▶ [LISTED RECORDS]:
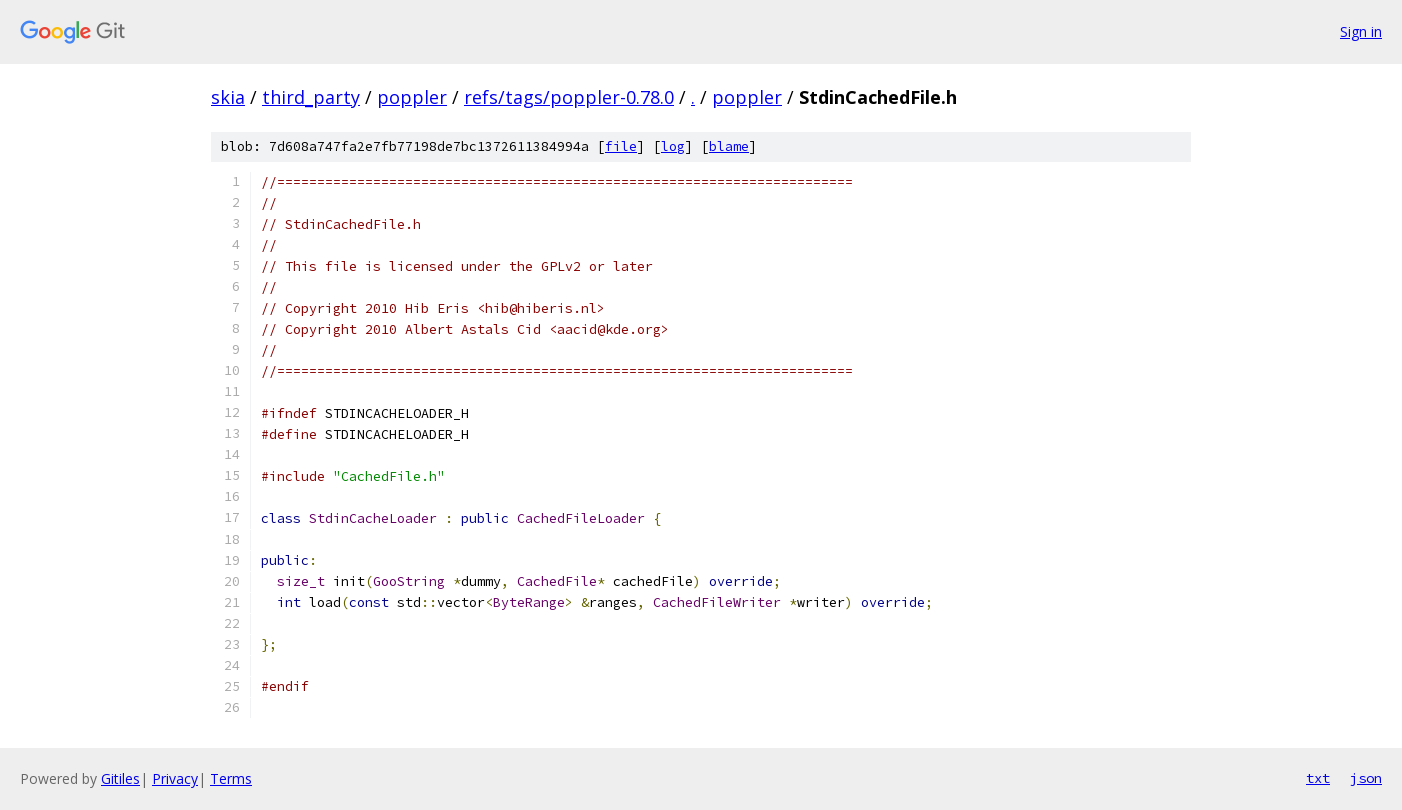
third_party (311, 97)
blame (729, 146)
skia (228, 97)
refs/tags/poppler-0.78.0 (569, 97)
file (621, 146)
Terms (231, 778)
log (673, 146)
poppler (412, 97)
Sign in (1361, 31)
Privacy (175, 778)
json (1366, 778)
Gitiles (120, 778)
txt (1318, 778)
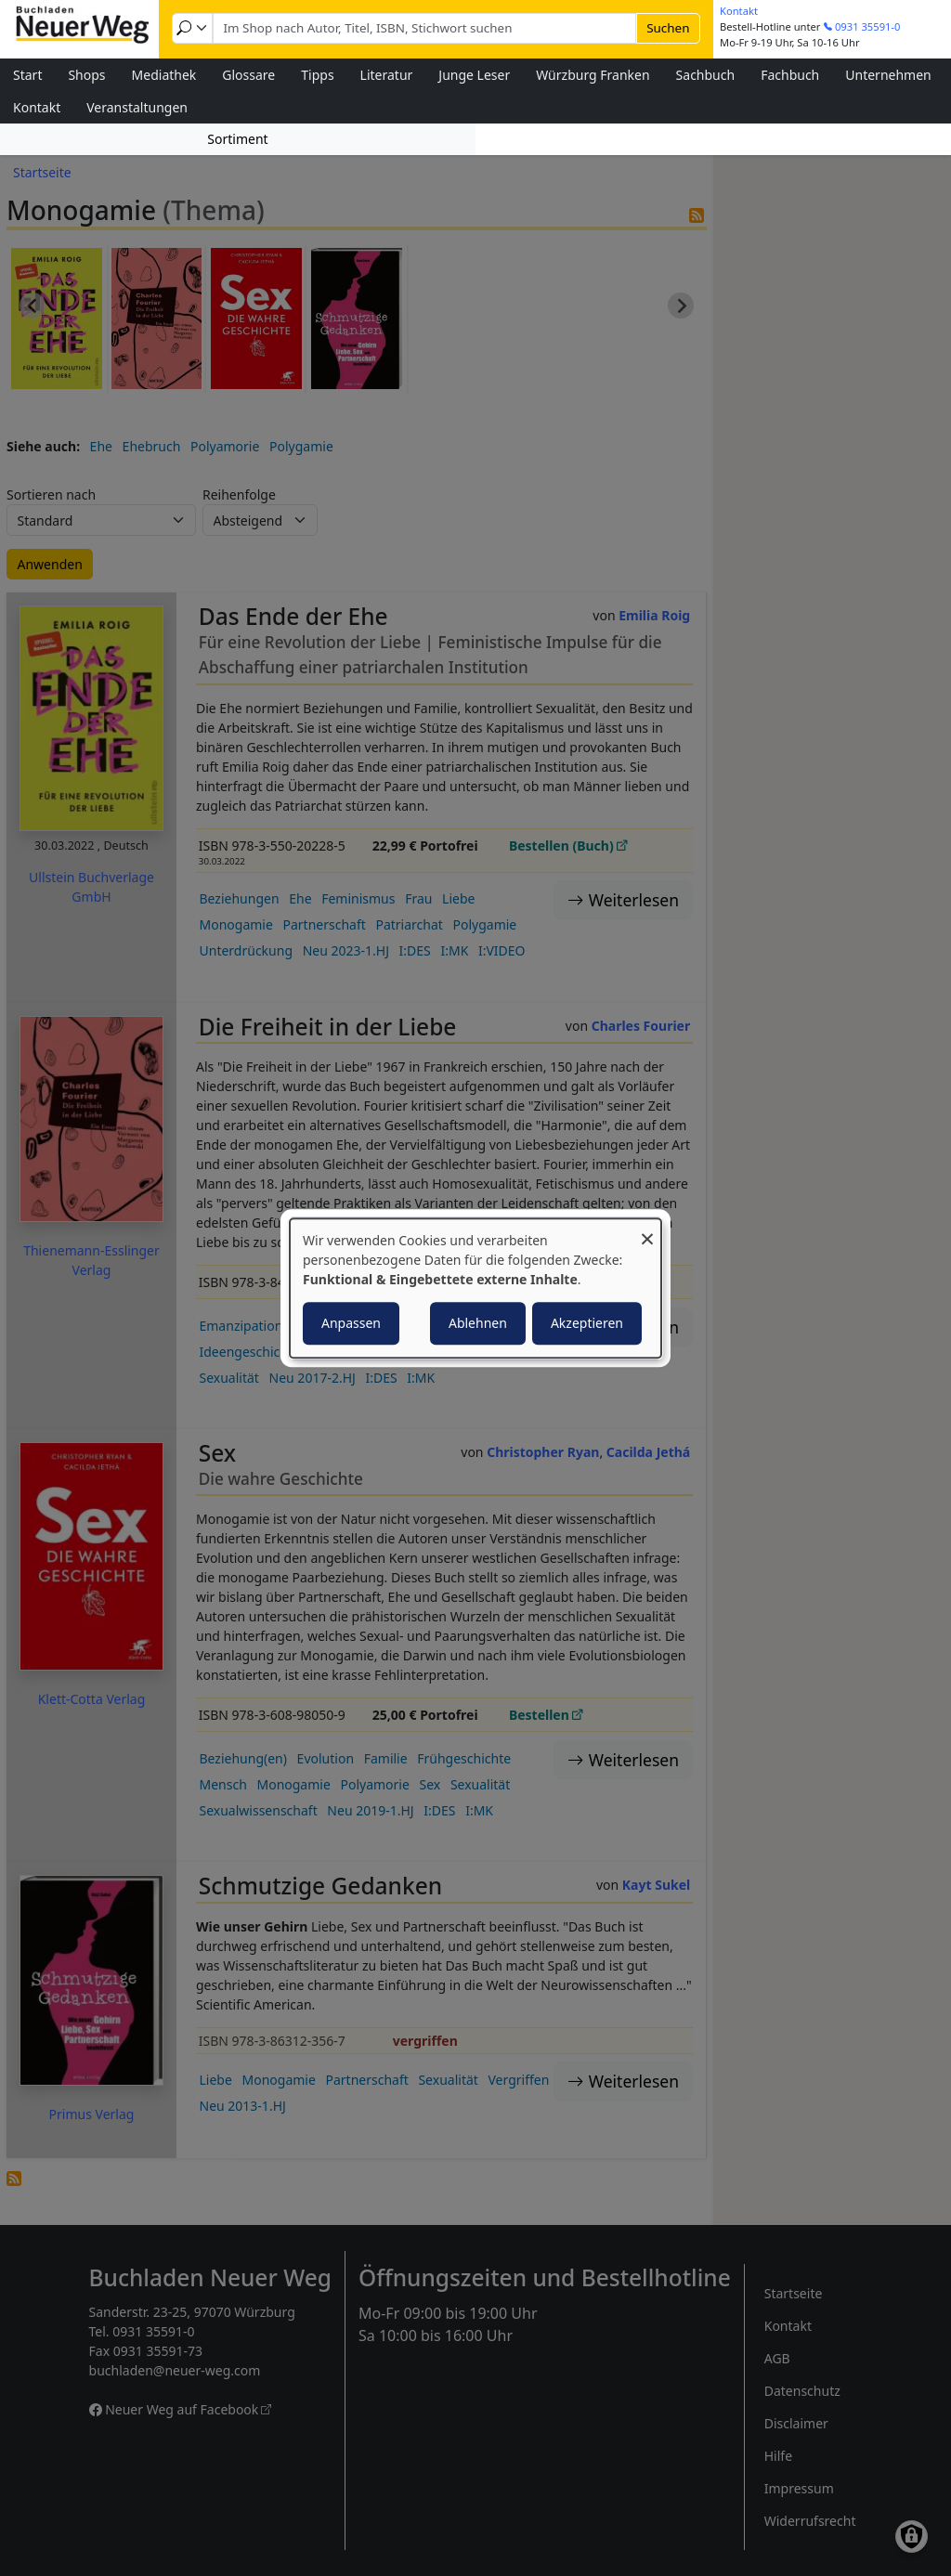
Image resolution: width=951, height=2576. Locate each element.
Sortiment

▶ [WHAT YOU WILL DO]: Render all of the data above as a Markdown table with the columns "No." and "Line": number each row and put the line beside it. Skip blank lines and leave the pictures out.

▶ [TASK ANSWER]:
| No. | Line |
|---|---|
| 1 | third_party (311, 97) |
| 2 | blame (729, 146) |
| 3 | skia (228, 97) |
| 4 | refs/tags/poppler-0.78.0 (569, 97) |
| 5 | file (621, 146) |
| 6 | Terms (231, 778) |
| 7 | log (673, 146) |
| 8 | poppler (412, 97) |
| 9 | Sign in (1361, 31) |
| 10 | Privacy (175, 778) |
| 11 | json (1366, 778) |
| 12 | Gitiles (120, 778) |
| 13 | txt (1318, 778) |
| 14 | Image resolution: width=951, height=2576. Locate each element. |
| 15 | Sortiment |